The discovery could help scientists improve sonar and radio technology, the researchers said.
Bats are famous for their ability to "see" in the dark by listening to the echoes of their ultrasonic calls. This is known as echolocation, or "biosonar."
While most bats emit sonar from their mouths, roughly 300 species fire it from their noses. These bats often have bizarrely elaborate, intricately shaped flaps dubbed "noseleaves" around their nostrils that are adorned with grooves and spikes.

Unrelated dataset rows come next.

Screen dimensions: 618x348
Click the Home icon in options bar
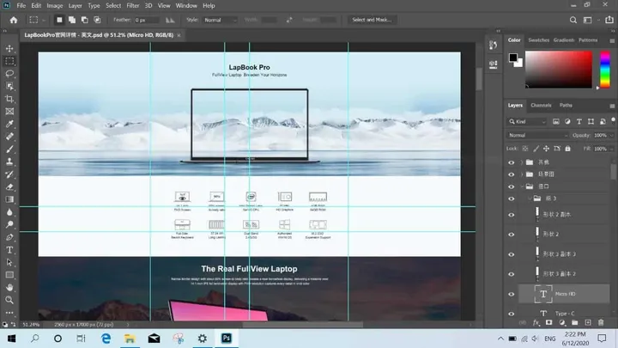[x=13, y=20]
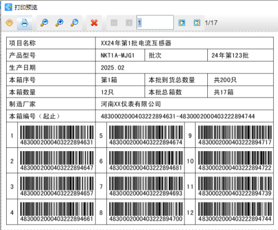This screenshot has height=230, width=278.
Task: Go to first page button
Action: coord(114,23)
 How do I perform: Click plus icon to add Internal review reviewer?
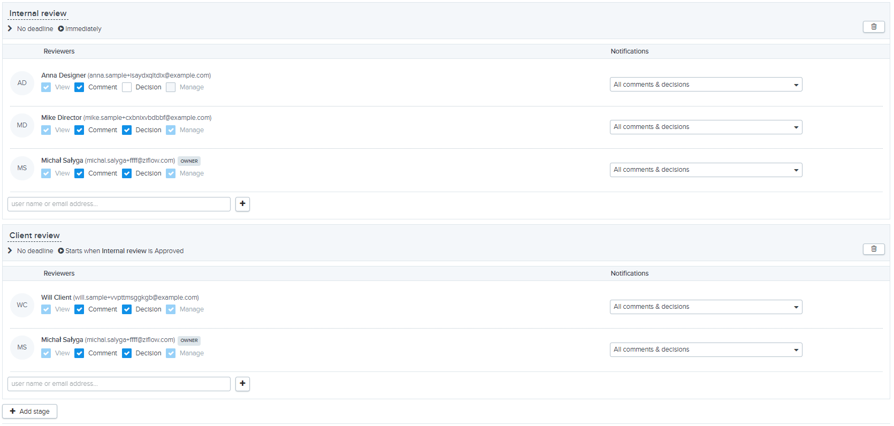(x=242, y=204)
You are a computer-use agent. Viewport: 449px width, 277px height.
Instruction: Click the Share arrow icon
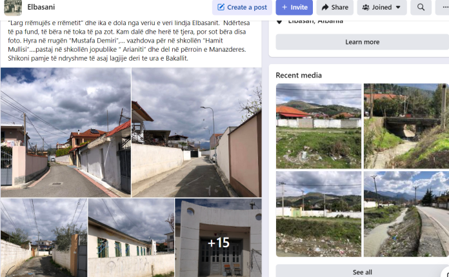tap(325, 7)
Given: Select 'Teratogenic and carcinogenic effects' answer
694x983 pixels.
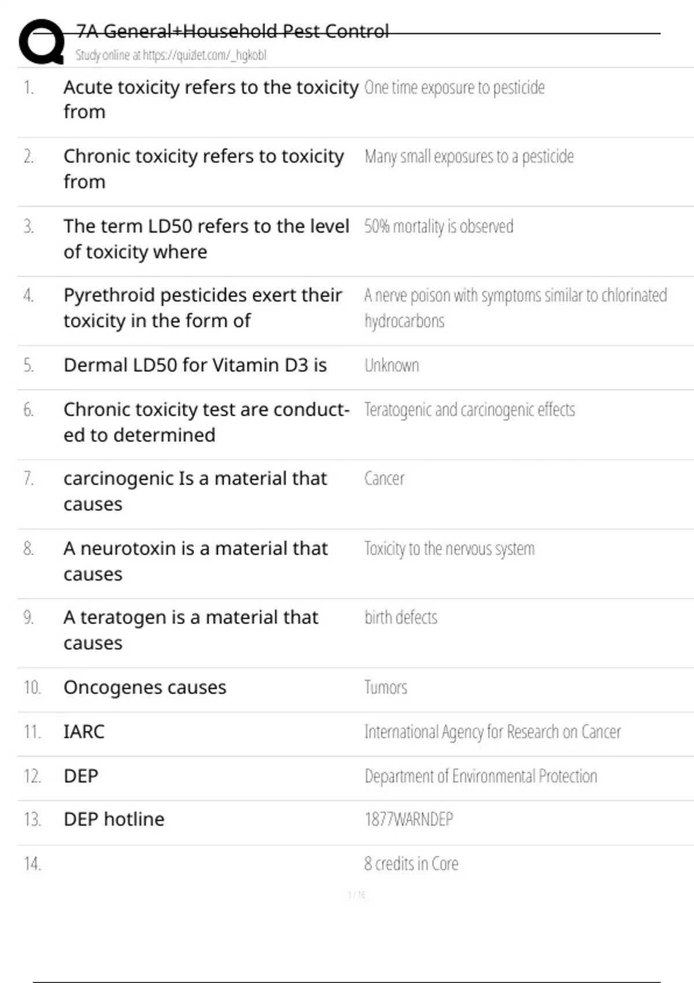Looking at the screenshot, I should point(470,410).
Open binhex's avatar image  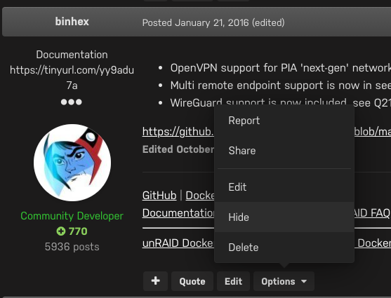pos(72,163)
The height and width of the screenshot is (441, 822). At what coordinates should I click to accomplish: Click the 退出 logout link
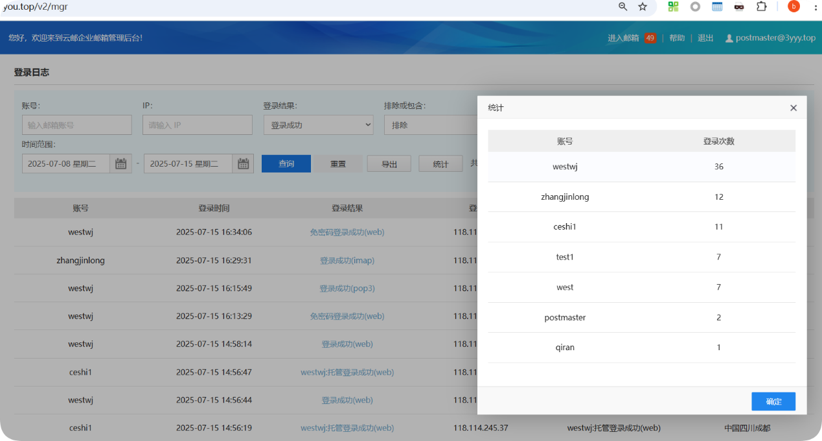pos(705,38)
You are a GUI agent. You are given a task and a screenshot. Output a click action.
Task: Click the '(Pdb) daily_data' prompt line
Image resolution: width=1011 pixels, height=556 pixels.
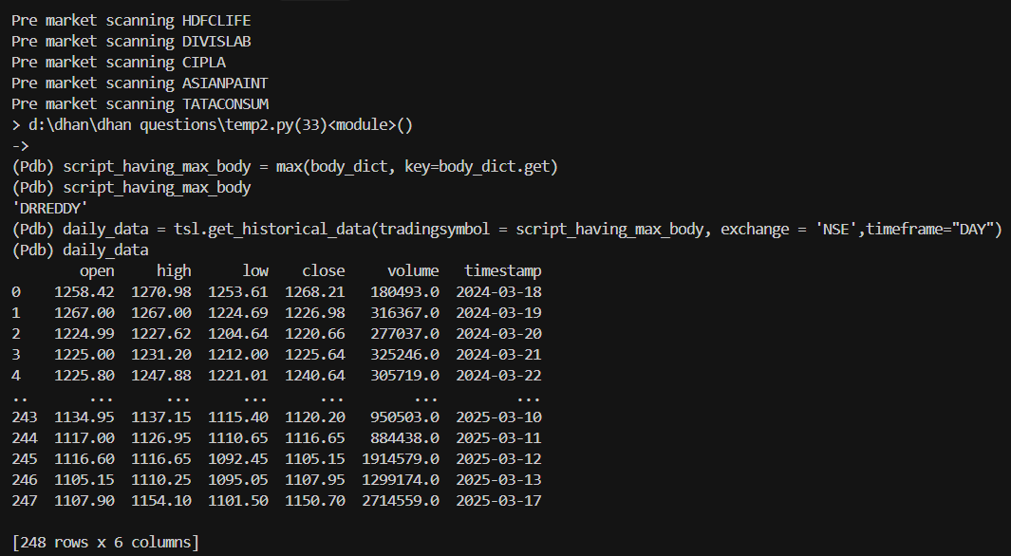80,250
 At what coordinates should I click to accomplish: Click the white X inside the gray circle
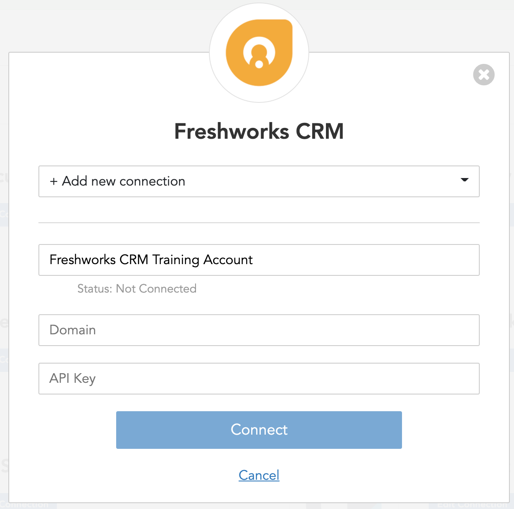point(483,75)
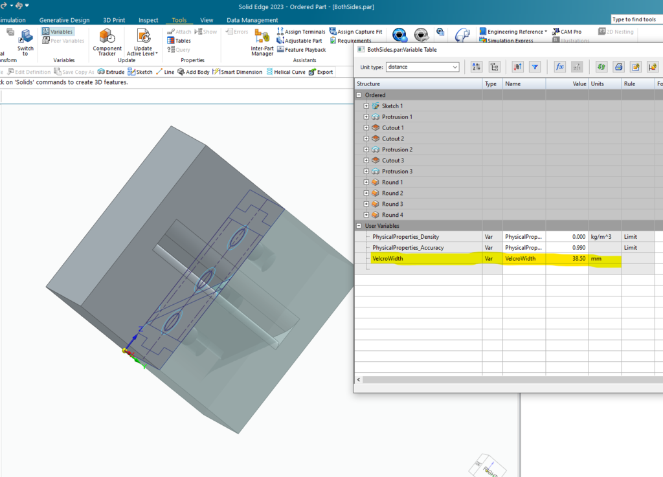Click the print icon in Variable Table
663x477 pixels.
point(618,67)
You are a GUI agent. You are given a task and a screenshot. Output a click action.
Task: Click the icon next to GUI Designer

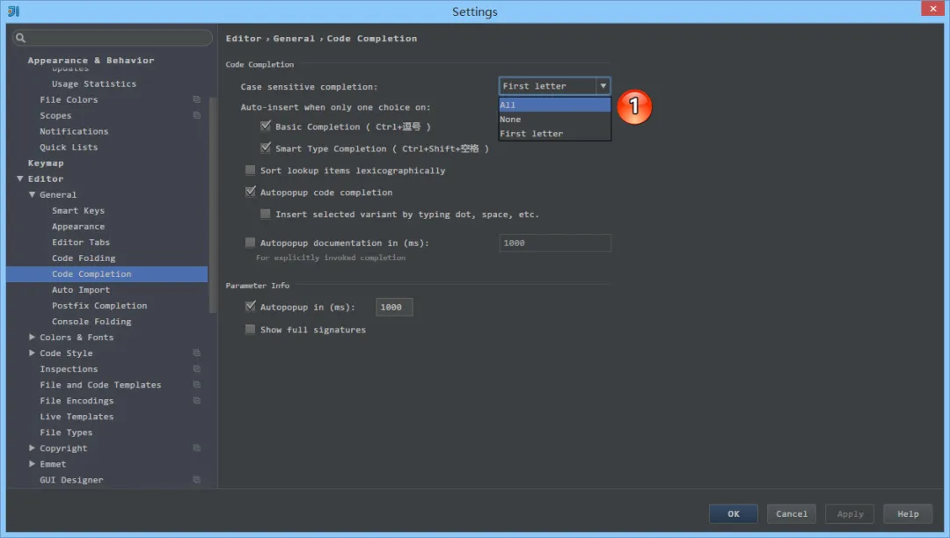pos(195,479)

Scientists have long speculated these noseleaves might help shape bat sonar, but nobody knew for certain, explained biologist turned computational physicist Rolf Müller at Shandong University in Jinan, China. He and his doctoral student Qiao Zhuang have now discovered precisely how one kind of bat facial feature improves biosonar, solving "a 100-year-old riddle," Müller told LiveScience.
The researchers employed X-ray scans to generate three-dimensional computer models of the noseleaves of the rufous horseshoe bat, native to southern Asia. Müller and Zhuang then simulated how ultrasound pulses the bats emit interact with the noseleaves.
The bats send ultrasonic pulses that start at about 60 kilohertz in frequency, quickly rise to a constant frequency of roughly 80 kilohertz, and then fall back to 60 kilohertz at the end. Computer simulations revealed horizontal furrows along the top of the noseleaves behaved as cavities that resonate strongly with certain frequencies of sound, just as blowing into "a set of clarinets," can produce deep, resonant tones, Müller said.
As a result, the grooves cause the different frequencies of sound to focus different ways. The lower frequency 60-kilohertz sound gets spread vertically, while the 80-kilohertz frequency continues to be focused ahead.
The noseleaves essentially help the bats make the most of the ultrasound they emit, Müller explained.
"For the bat, sound energy is like money to us—we usually only have a limited amount of it and we must make a choice on how to distribute it," he said. The furrows the researchers investigated help shape how the lower frequency sound "illuminates" the environment, while the other frequencies remain untouched and thus able to scan the world in different ways.
The complexity the noseleaves add to the bat ultrasound beams could help "in performing difficult sonar tasks like navigating in complex environments such as dense forests or doing several things at once, such as looking for prey and avoiding obstacles," Müller speculated.
More to study
Facial grooves and flaps are even found on bats without noseleaves. Their findings suggested "all facial structures seen in bats are now candidates for acoustic 'beam-shaping devices,'" Müller said.
Likewise, "the outer ears of most bats also have intriguing shape features," Müller said. "These features could act in similar ways as the noseleaves."
The goal of this research is to not only better understand how bat echolocation works, but to apply the principles to improving antenna technology, for use in sonar, scanners and wireless communication, Müller said.
Müller and Zhuang reported their findings in the Nov. 24 issue of the journal Physical Review Letters.